No "man as part of Nature" considered, and nothing on all life as possibly a part of what we call "divinity" or some higher level of being either. No meat here at all for a Deist. Herr Herzog may be very artistic, but he appears quite shallow as well.
What makes his films so compelling is that he is not willing to give easy answers about either humanity or nature, and he really eschews limiting ideological categories. He obviously does love nature and spends a great deal of time depicting its beauty in his numerous nature documentaries - and he also shows his great enjoyment in tracking down his fellow human beings who similarly venture into nature seeking new and mystical experiences. Just look at "The White Diamond" or "The Wheel of Time."

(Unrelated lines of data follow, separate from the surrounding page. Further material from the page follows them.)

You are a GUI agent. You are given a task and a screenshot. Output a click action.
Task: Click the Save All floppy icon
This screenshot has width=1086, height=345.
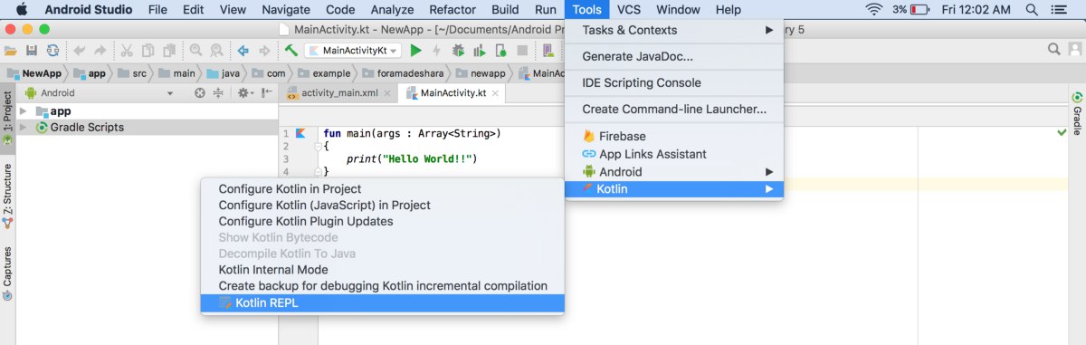tap(32, 50)
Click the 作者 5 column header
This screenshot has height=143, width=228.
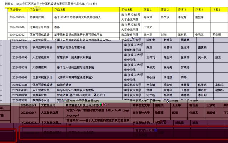(x=216, y=10)
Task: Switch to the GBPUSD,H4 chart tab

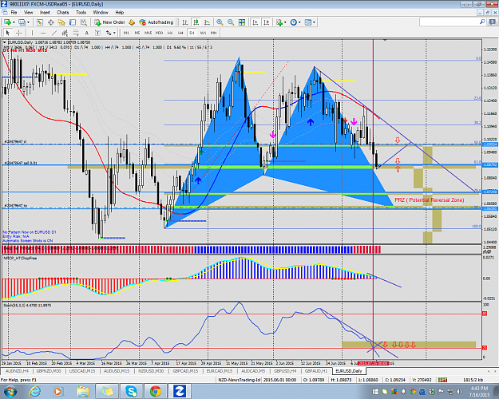Action: 285,371
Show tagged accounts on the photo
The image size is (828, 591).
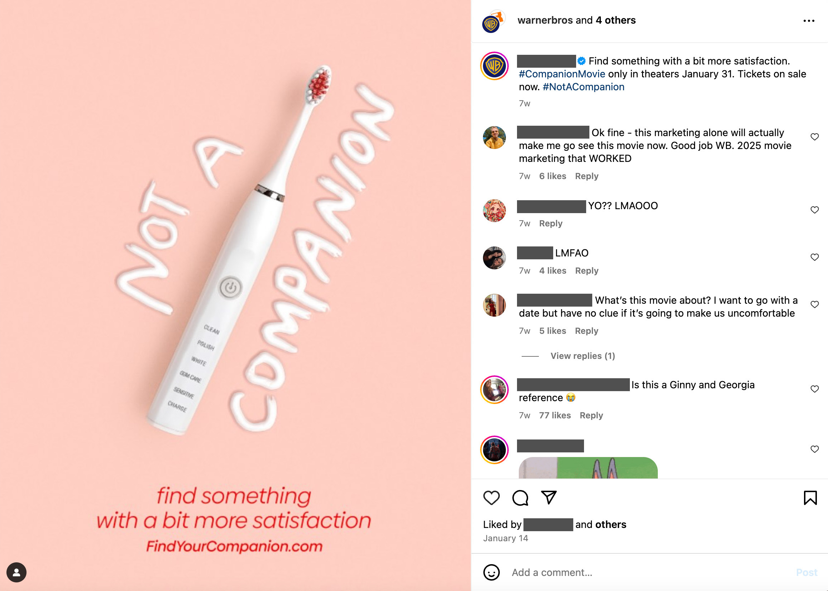16,572
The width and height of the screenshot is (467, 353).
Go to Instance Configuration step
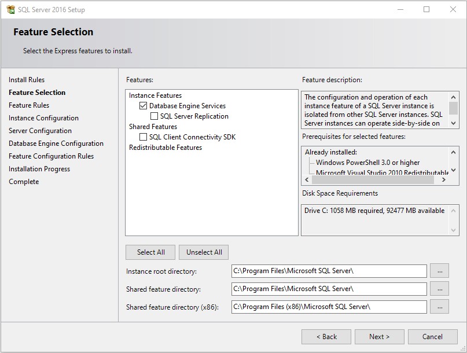click(43, 118)
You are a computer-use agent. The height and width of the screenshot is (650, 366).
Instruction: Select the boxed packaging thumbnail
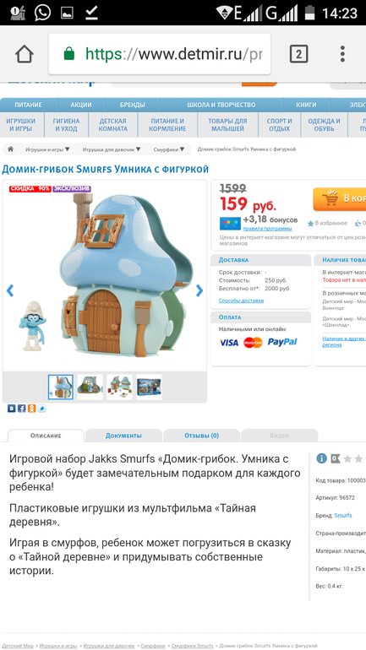pos(149,387)
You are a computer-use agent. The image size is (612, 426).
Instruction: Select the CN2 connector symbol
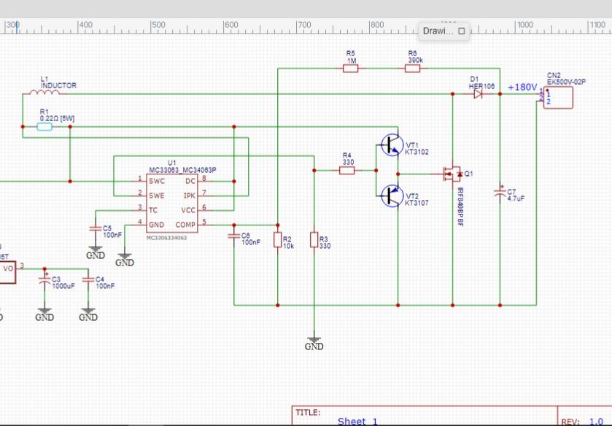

However, many people don't understand how Herzog is shaped by his own German background and by the very ancient religious, literary, and artistic tradition that underlies it that does indeed see man as apart from nature. His comment that he feels the most affinity with the artists of the late Middle Ages is especially interesting in this regard.
I appreciate the fact that Herzog gives us a unique and strongly individualistic perspective that escapes the dull and predictable ideological confines of much of today's filmmaking. Herzog is a true artist and individual, and for that he is irreplaceable.
Herzog actually loves nature and cares about the environment, but he is also in awe of its danger and power and does not agree with those who overlook it or falsely romanticize it.